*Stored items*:
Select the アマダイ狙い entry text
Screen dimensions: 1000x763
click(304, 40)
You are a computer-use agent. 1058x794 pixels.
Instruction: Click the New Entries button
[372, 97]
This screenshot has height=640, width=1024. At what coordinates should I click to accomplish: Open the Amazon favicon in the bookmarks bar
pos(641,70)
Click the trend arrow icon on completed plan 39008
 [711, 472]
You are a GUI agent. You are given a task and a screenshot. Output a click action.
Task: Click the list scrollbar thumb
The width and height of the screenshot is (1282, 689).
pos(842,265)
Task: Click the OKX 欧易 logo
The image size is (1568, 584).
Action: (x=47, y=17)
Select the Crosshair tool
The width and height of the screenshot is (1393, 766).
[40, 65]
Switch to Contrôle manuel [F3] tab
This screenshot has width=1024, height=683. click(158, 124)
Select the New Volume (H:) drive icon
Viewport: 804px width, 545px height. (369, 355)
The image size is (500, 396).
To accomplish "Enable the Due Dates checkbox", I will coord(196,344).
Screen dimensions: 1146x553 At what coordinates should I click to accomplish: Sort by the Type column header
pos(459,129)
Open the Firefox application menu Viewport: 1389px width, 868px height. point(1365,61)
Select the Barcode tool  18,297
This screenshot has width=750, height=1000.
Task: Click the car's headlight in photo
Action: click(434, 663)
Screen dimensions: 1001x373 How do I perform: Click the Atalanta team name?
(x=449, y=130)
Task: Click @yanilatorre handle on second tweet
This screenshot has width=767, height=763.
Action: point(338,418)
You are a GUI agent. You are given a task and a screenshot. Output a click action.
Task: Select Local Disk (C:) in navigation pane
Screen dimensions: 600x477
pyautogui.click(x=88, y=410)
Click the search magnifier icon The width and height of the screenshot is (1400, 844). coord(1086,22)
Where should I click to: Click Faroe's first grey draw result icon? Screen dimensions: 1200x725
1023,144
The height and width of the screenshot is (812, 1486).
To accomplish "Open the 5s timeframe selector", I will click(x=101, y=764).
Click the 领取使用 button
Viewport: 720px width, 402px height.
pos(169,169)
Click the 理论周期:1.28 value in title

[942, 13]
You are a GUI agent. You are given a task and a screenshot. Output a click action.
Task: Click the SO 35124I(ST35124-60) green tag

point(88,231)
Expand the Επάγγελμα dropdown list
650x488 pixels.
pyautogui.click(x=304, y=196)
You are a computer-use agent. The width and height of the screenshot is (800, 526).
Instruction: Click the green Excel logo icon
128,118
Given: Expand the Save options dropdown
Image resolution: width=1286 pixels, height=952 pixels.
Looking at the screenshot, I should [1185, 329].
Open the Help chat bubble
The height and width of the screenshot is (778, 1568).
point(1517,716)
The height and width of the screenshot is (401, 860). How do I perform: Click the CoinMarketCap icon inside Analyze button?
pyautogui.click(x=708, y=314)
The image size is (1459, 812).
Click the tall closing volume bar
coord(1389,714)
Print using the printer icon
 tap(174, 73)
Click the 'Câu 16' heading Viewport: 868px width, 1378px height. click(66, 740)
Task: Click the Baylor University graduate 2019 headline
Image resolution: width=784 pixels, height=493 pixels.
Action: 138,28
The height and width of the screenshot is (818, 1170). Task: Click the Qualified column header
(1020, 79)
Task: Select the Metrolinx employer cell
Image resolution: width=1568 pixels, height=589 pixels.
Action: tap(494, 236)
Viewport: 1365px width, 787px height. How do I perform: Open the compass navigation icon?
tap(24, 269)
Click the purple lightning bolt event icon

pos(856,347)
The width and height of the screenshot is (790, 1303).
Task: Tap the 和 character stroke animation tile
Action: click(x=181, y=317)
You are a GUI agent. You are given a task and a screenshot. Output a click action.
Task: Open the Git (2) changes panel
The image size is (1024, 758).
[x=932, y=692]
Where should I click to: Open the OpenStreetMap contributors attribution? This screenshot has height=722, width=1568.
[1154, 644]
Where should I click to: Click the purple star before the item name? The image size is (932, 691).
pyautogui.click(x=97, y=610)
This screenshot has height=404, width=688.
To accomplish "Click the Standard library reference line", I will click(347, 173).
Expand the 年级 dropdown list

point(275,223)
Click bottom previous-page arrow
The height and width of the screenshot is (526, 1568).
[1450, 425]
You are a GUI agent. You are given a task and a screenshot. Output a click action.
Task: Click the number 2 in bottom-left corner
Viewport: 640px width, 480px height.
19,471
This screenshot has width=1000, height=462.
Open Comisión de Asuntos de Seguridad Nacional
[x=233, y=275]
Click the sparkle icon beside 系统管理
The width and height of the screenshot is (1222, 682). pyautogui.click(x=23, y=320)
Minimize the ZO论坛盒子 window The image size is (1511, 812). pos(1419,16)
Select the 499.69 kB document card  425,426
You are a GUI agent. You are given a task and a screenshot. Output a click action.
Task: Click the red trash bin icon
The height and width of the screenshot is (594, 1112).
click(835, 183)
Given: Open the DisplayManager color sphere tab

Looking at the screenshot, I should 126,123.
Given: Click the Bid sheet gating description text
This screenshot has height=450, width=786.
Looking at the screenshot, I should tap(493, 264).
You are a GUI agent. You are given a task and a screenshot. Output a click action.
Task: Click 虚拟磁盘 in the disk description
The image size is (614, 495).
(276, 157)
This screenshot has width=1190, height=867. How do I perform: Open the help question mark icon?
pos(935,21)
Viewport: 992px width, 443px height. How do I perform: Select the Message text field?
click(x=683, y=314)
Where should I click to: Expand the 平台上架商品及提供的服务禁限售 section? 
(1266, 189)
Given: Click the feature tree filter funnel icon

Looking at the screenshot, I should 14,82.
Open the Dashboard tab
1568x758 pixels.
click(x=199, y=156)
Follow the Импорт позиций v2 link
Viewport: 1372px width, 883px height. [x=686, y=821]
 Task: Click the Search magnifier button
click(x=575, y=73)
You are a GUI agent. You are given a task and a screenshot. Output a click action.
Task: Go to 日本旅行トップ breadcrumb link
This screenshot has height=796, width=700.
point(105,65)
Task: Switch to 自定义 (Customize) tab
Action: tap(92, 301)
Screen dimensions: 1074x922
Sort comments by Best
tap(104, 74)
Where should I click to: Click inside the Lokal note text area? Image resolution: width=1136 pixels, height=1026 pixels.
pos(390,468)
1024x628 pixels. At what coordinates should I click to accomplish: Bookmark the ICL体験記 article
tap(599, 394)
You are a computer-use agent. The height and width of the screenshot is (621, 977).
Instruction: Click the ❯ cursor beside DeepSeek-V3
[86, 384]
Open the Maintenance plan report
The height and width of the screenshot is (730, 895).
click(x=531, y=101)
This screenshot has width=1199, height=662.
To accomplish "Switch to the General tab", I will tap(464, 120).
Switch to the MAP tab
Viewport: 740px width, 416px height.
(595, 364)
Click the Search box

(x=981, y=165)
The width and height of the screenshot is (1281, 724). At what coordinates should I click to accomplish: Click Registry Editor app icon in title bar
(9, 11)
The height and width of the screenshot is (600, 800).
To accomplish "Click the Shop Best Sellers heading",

*WORK INSTRUCTION*:
What is the number of lines in the data that include "description"? Answer with that number alone.

*ANSWER SPACE*:
2